Sub-RPE CNV dependence on adhesion.

3D plot of the regression-inferred average MW using 10 simulation replicas for each adhesion scenario in the 3D parameter space obtained by setting RRp = RRl and RBp = RBl. The average MW shows the stalk cell locus even when CNV fails to initiate, so a region prone to ET1 CNV develops ET1 CNV only if CNV initiates.

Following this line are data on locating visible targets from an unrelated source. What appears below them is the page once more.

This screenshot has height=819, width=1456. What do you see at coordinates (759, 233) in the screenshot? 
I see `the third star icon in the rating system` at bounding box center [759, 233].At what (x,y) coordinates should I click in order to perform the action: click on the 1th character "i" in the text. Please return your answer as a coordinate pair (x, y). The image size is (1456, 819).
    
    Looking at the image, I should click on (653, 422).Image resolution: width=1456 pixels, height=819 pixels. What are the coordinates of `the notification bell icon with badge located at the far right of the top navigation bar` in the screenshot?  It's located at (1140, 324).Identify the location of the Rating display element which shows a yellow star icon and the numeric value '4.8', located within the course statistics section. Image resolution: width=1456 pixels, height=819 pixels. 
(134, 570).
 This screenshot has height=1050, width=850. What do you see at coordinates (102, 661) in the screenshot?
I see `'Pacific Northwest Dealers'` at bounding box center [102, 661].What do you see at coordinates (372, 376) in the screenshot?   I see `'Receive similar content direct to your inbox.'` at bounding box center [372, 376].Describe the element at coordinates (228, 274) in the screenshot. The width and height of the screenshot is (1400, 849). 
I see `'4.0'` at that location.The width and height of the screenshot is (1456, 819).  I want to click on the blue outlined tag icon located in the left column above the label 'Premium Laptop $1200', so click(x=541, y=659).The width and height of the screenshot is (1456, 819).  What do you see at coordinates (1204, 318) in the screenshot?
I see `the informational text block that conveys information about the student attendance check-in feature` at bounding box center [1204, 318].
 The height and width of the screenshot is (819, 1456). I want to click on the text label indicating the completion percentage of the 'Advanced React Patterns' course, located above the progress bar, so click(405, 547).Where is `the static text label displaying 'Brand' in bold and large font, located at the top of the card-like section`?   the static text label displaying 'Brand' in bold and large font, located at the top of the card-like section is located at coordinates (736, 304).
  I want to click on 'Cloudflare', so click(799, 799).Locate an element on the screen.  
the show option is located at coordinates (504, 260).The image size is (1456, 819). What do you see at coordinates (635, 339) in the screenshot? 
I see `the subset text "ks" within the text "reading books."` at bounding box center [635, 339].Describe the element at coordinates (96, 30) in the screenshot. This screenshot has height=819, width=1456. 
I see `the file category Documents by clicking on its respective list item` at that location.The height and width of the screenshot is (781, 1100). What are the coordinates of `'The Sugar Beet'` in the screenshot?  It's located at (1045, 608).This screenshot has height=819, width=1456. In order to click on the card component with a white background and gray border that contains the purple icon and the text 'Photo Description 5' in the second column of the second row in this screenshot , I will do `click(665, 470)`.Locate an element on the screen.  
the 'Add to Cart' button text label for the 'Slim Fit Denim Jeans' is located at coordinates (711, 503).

Red corresponds to MW = 1 and purple corresponds to MW = 0. The black region at the top-left corner indicates the locus of normal adhesion. MW = 1.0 for RPE-RPE junctional adhesion normal, RPE-BrM junctional adhesion severely impaired (weak) and RPE-POS labile adhesion normal. The three isosurfaces correspond to MW = 0.25 (back), 0.5 (middle) and 0.90 (front). The five adhesion parameters and their (multi)linear combinations account for 93% of the observed variance in average MW for all 108 adhesion scenarios (adjusted R2 = 0.89). Severe impairment of RPE-POS labile adhesion greatly reduces the MW, so ET1 CNV can only occur when RPE-POS labile adhesion is near normal. Scenarios with severe impairment of RPE-BrM junctional adhesion (RBp = RBl = 1), and normal RPE-POS labile adhesion are prone to ET1 CNV for a wide range of RPE-RPE junctional adhesion impairment (MW>0.95 for RRp = RRl>1.5). The red region with MW>0.9 has Pinit>0.8. We have rotated the axes from their orientation in Figure 3 to show the regions in the parameter space prone to ET1 CNV. To show the structure of the isosurfaces, we have rotated the axes relative to Figure 3.